Il lavoro di Zeng, che era d’accordo con l’Università di New York e con la Ong China Labor Watch, voleva indagare le reali condizioni di lavoro in un impianto di produzione degli smartphone che tutti noi utilizziamo ogni giorno.
Come racconta alla testata statunitense Mashable, Zeng si è in particolare introdotto presso il gigante dell’elettronica taiwanese Pegatron, per il quale il “colloquio” è stato brevissimo: gli è bastato presentarsi all’ingresso della fabbrica, mettersi in fila, presentare un documento, mostrare le mani e recitare l’alfabeto in inglese.

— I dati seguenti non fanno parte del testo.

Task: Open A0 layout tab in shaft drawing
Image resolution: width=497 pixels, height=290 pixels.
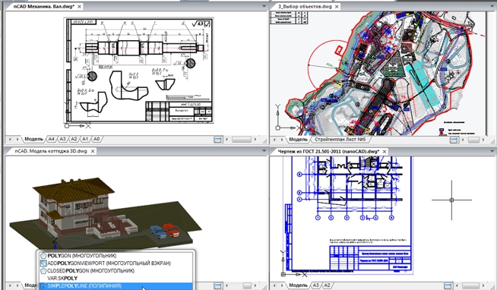Action: (x=97, y=139)
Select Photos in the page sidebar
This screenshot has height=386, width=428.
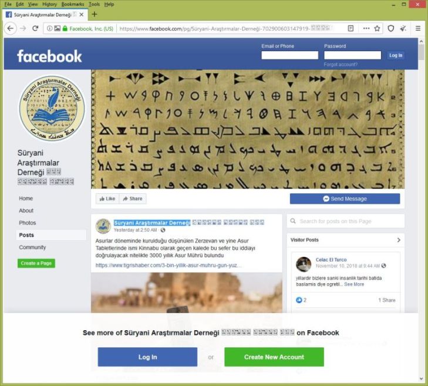coord(27,223)
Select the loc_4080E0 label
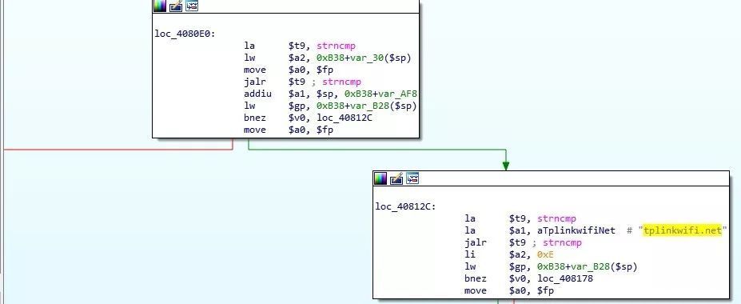Image resolution: width=741 pixels, height=304 pixels. (185, 34)
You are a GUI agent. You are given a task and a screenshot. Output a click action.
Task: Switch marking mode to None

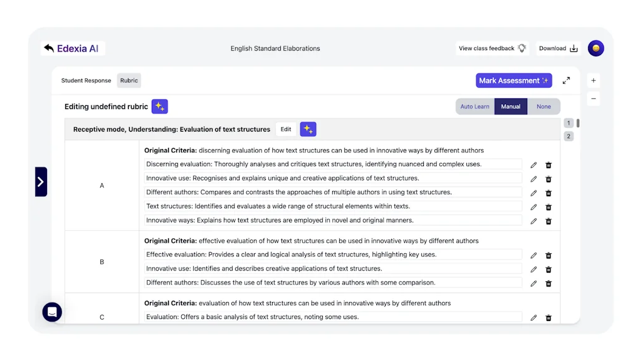tap(544, 107)
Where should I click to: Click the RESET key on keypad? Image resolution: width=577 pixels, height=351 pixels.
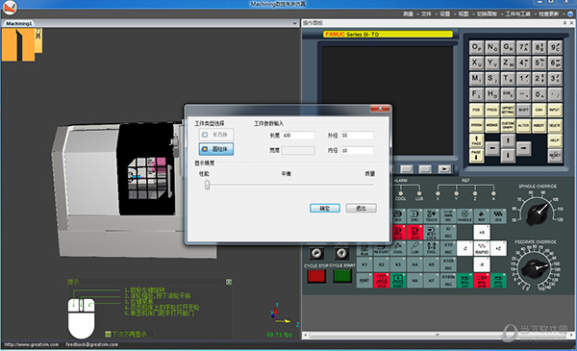tap(555, 155)
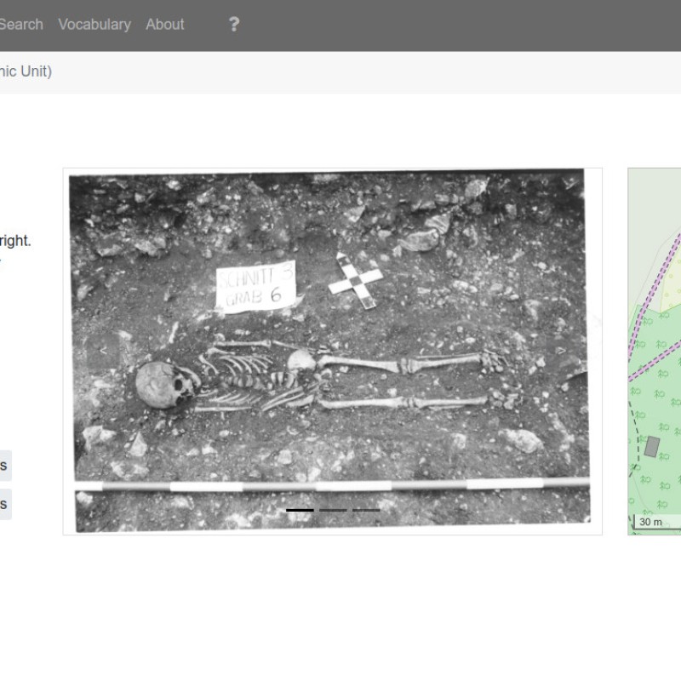This screenshot has width=681, height=681.
Task: Open the About page
Action: 164,24
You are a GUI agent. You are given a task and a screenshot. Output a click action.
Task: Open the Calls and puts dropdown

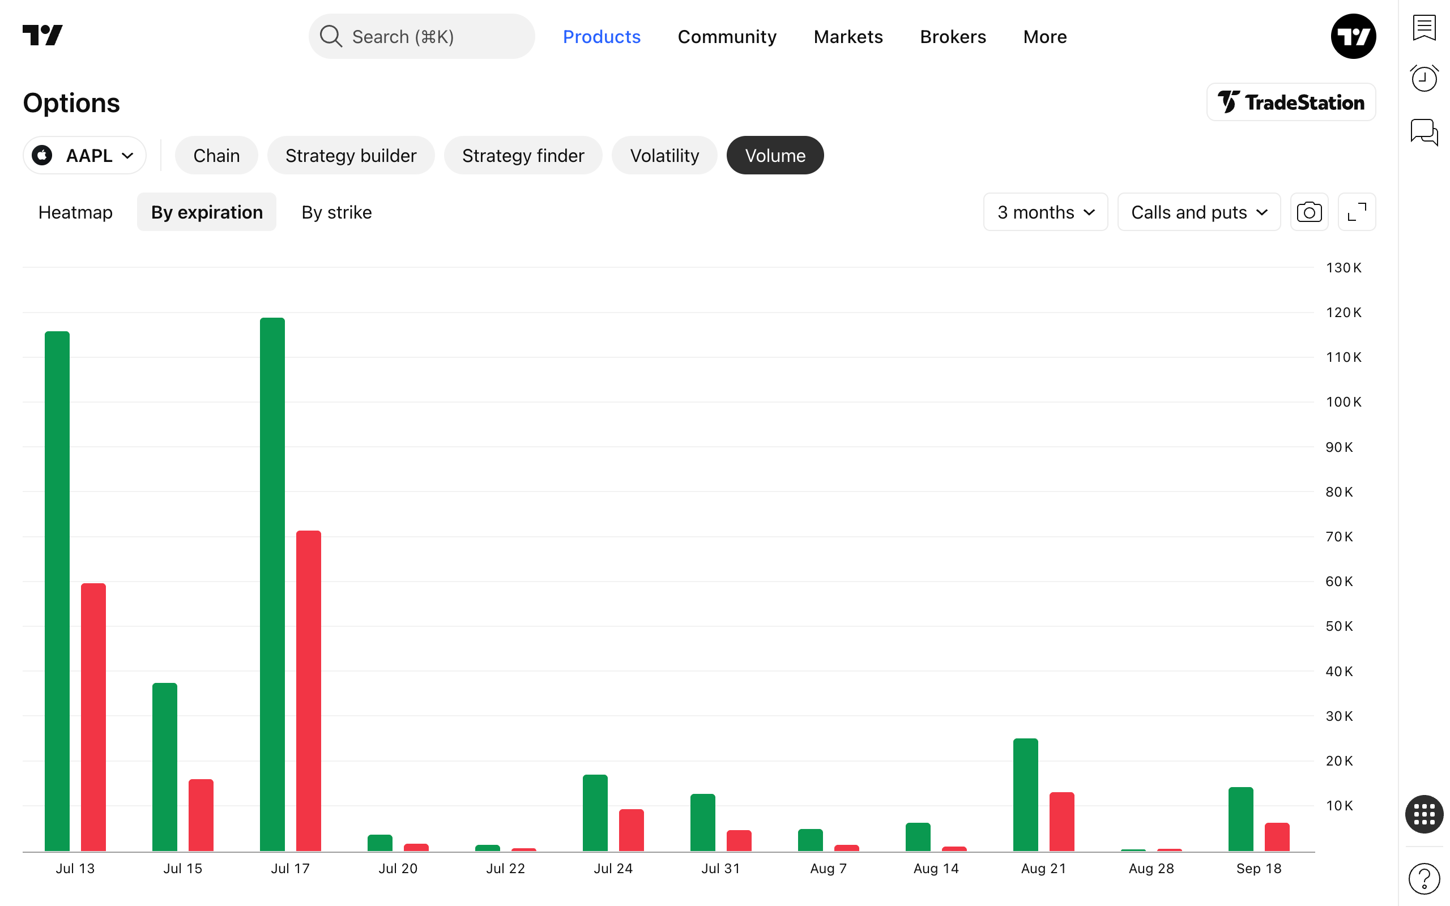click(x=1199, y=212)
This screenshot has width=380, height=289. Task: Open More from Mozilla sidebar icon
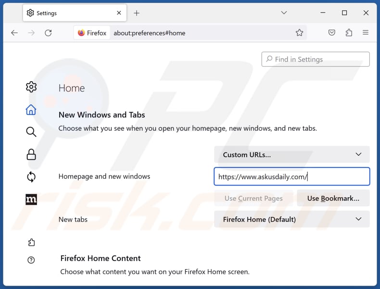pos(31,200)
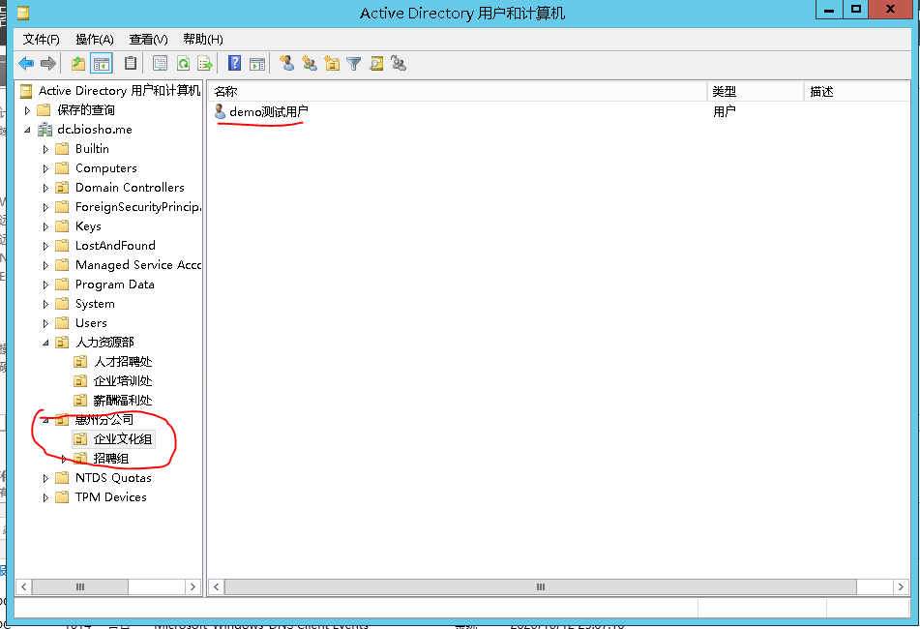Click the right pane horizontal scrollbar thumb
The image size is (920, 629).
(x=540, y=586)
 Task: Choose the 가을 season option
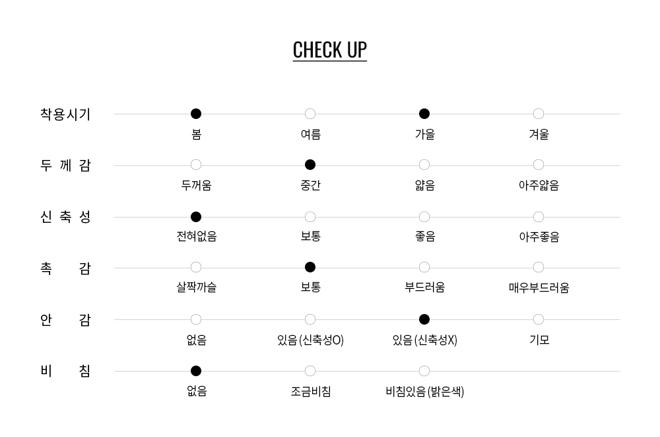point(424,114)
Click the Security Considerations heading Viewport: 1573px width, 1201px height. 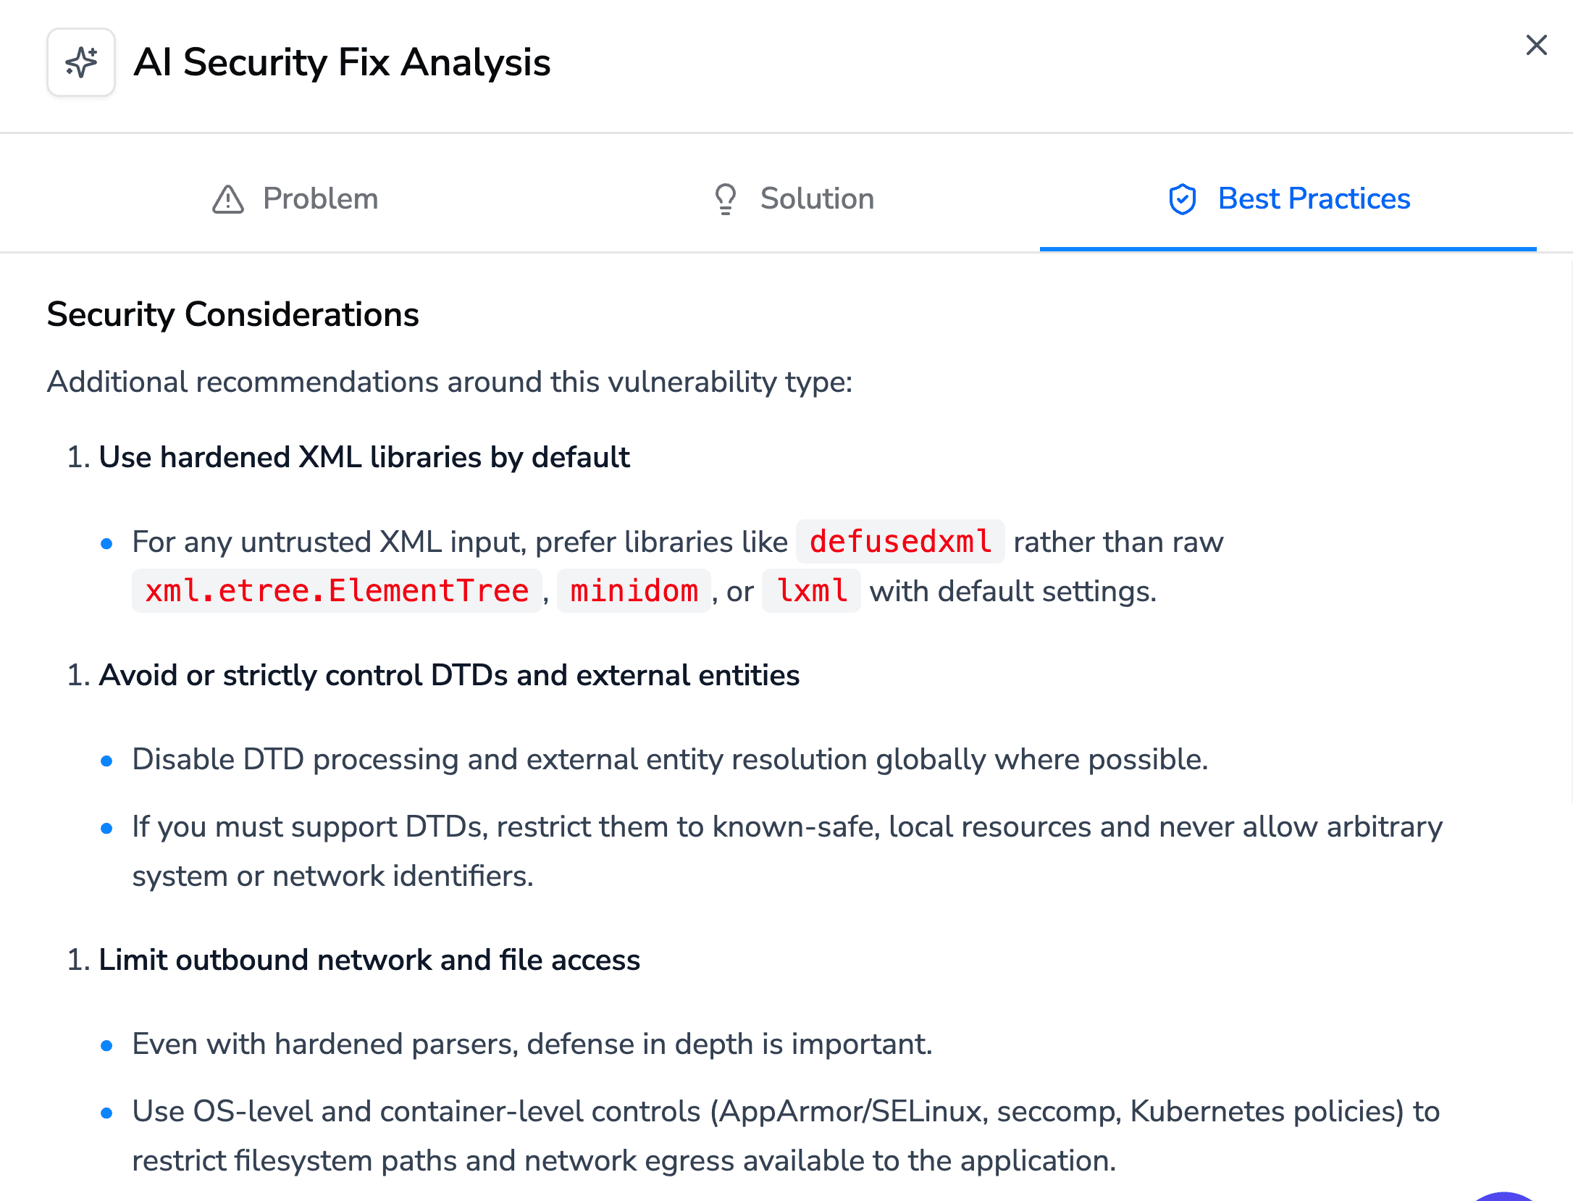[x=232, y=314]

La fabbrica di Pegatron era situata vicino a Shanghai, e la sua mansione era molto semplice, almeno in apparenza: fissare con una vite l’altoparlante al telefono, anche se dover svolgere solo questo compito per tutta la giornata non era facile dal punto di vista mentale.
All’interno della fabbrica non erano introducibili apparecchi elettronici. Una volta svolto il suo breve lavoro, Zeng non aveva altro da fare se non aspettare prima dell’arrivo del telefono successivo, senza nemmeno poter ascoltare musica. Anche parlare con gli altri dipendenti era malvisto dai supervisori.
La prima pausa, di circa dieci minuti, aveva luogo dopo circa due ore dopo l’inizio del turno, e per raggiungere il bagno si impiega praticamente tutto il tempo della pausa. Molti operai usano quei dieci minuti per dormire, ma non possono stendersi, o sarebbero segnalati. Quindi lo fanno direttamente sulla sedia che usano per lavorare. Subito dopo, ricominciano a lavorare per altre due ore e poi fermarsi cinquanta minuti per il pranzo in un’enorme mensa.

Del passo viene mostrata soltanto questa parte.